-------- RECORD EXTRACTS --------

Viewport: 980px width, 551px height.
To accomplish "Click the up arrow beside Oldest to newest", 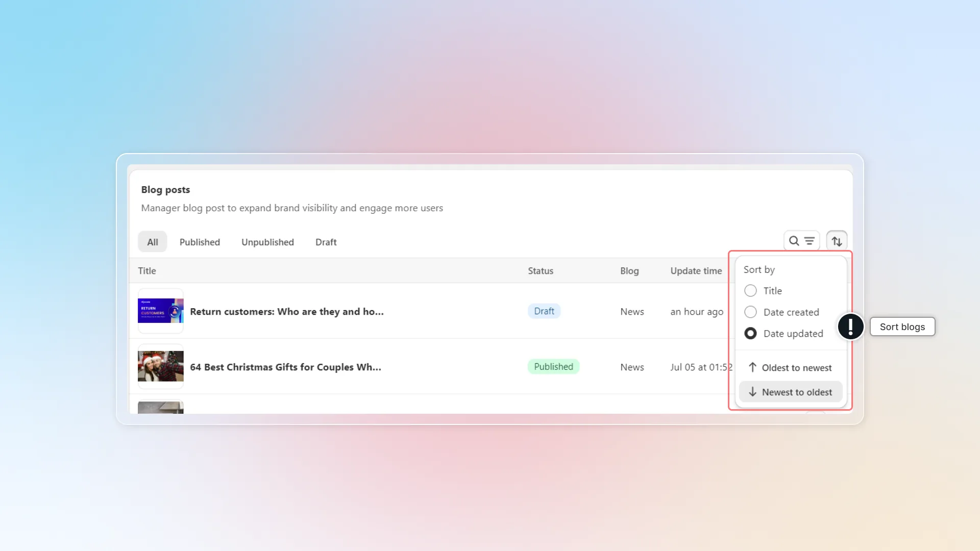I will click(752, 367).
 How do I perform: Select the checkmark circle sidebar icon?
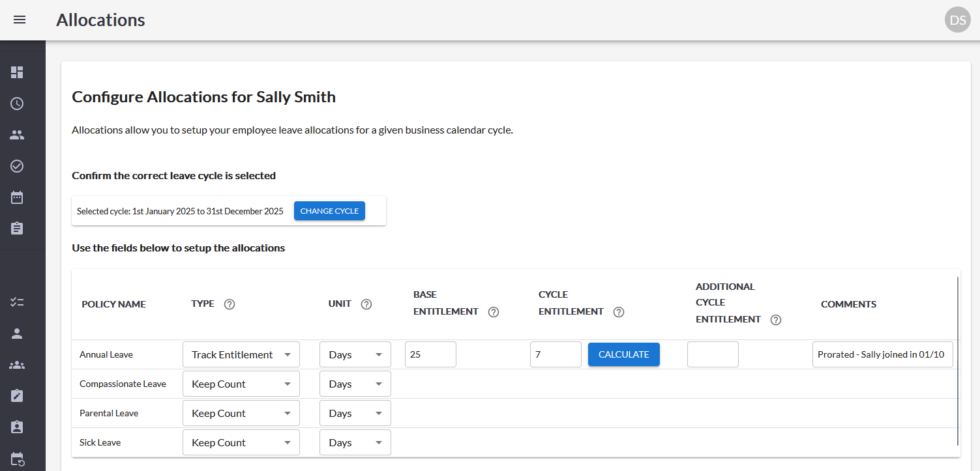tap(17, 166)
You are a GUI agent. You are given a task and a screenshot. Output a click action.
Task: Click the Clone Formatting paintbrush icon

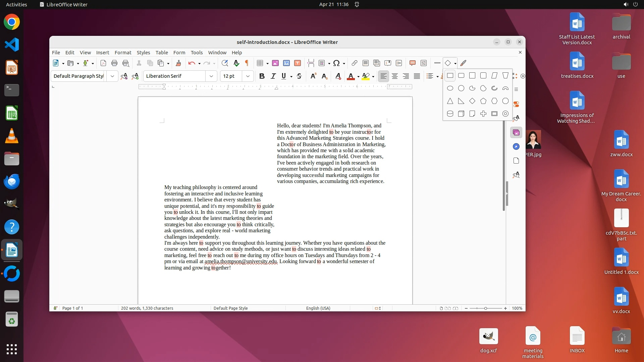tap(178, 63)
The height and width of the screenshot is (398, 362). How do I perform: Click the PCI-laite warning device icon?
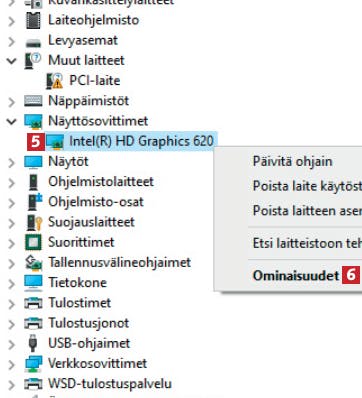54,81
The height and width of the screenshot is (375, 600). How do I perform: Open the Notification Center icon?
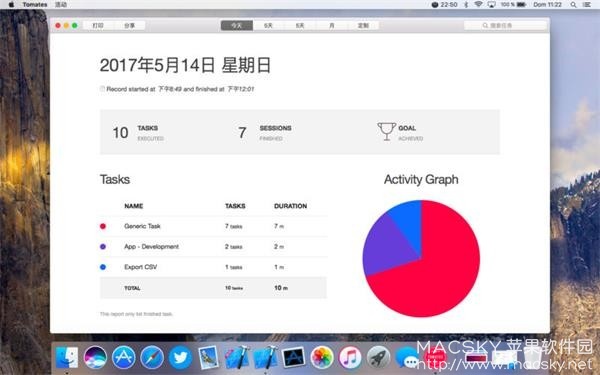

--------

TASK REQUIREMENTS →
Reproduce the rows from the line with "The height and width of the screenshot is (398, 362)." through the end of the rows, replacing "warning device" with "alert device" and leaving everything else unchanged. Omit the pictures from your answer.

EXERCISE OUTPUT →
The height and width of the screenshot is (398, 362). How do I perform: Click the PCI-laite alert device icon?
54,81
The height and width of the screenshot is (375, 600). How do I perform: Open the Notification Center icon?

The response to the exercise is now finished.